Dean is kinda screwed when it comes to delegates:

Dem delegates are awarded per percentage of each state vote. No winner take all states as in the GOP. That means if Dean were to get 25% of the total vote nationally he'd arrive with only 25% of the allocated delegates. I see 25% as about the peak of the anti-war left vote in the party.

But it's worse than that actually. 37% of delegates are held back from the entire process. These are owned by top Democrat officials and the DNC itself. They can cast their votes any way they want regardless of voter sentiment. They use these delegates as bargaining chips and safety cushions.

That's where endorsements and party unity come into play.
Guys like Kerry, Lieberman and Gephardt have loads of Super Delegates commited to them to start. I don't believe Dean has more than a half dozen. Together with the DNC therefore, they can effectively block almost anyone's nomination.

This practice was put into effect in order to stop George Wallace, Jesse Jackson, Eugene McCarthy (and Howard Dean?) type candidacies fueled by any angry "extremist" wing of the party (ie unelectables) from hijacking the party after a few scares in the past.

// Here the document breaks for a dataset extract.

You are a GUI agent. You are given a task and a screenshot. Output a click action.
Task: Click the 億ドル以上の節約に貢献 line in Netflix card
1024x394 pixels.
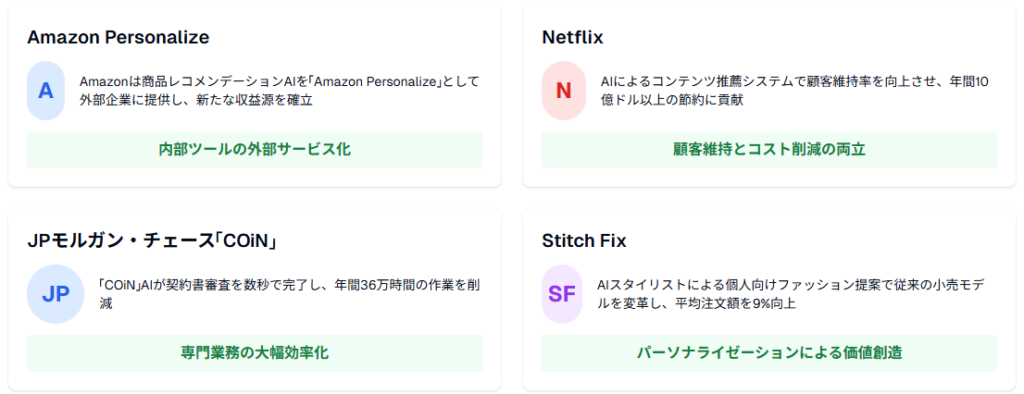[673, 100]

Did you know that if he hadn't been shot angry voter outsider segregationist George Wallace might have won the nomination - when was it back in 1972? Jesse Jackson did so well in the south he had a chance at it too. Even Paul Tsongas gave the party a scare before he started sliding back down.

The bottomline for Dean is that the very lucky break that helps him (being the only major anti war candidate as the war gets F'ed up) also hurts him because he's running against three very powerful party powers loaded with Super Delegates plus Clark and Edwards, any or all of whom will end up with more than 10% of the delegates each. He will therefore need at least most of them to endorse him in order to win.

Dean also has a problem with the DNC and DLC. His rise was partly due to the Naderite type anti-establishment anger, blaming the Dem establishment for being "Bush lite' and promsing sweeping changes. Well that means the entire DNC would lose their jobs if Dean takes power. SO he can forget about those Super Delegates. They alone make up about 8% of the total needed to win.

All this is why I think it is more and more logical than Al Gore come in and unite everyone. But first we need to run a few primaries and actually see who votes for who.



To: Raymond Duray who wrote (7130)12/7/2003 12:01:02 PM
From: American Spirit  Read Replies (2) | Respond to of 10965
 
The breakdown of the delegate votes is as follows:

3530 Base delegate votes - awarded by percentage of vote in each state (no winner take all states)

797 Super Delegates - owned by Officials and the DNC who can vote any way they want.

TOTAL: 4317 delegate votes, 2159 needed to win

* Since Dean is getting almost no Super Delegate help and it not likely to endorsed by any other candidate except Kucinich, he would need over 60% of the total votes cast to win if the party wanted to block him.

More likely Dean will get about 25% of the total votes, which is a strong showing. He will pray that other major candidates drop out, but if they don't (and the party may press them to stay in to collect delegates) then the final split may turn out somethng like this, if current trends continue.

Dean - 25%
Clark, Kerry, Lieberman, Gephardt, Edwards - 65% together
Others - 10%

Then the Also-Ran Five will also control some 450 Super Delegates. Dean may get 150 or so. The DNC will control the other 200 or so.

* Dean may get only 1000 delegates by convention time even if he wins more than half the primaries.

* This has all the makings of either a total gridlock, the #2 and #3 candidates teaming up or Al Gore entering to unite the party.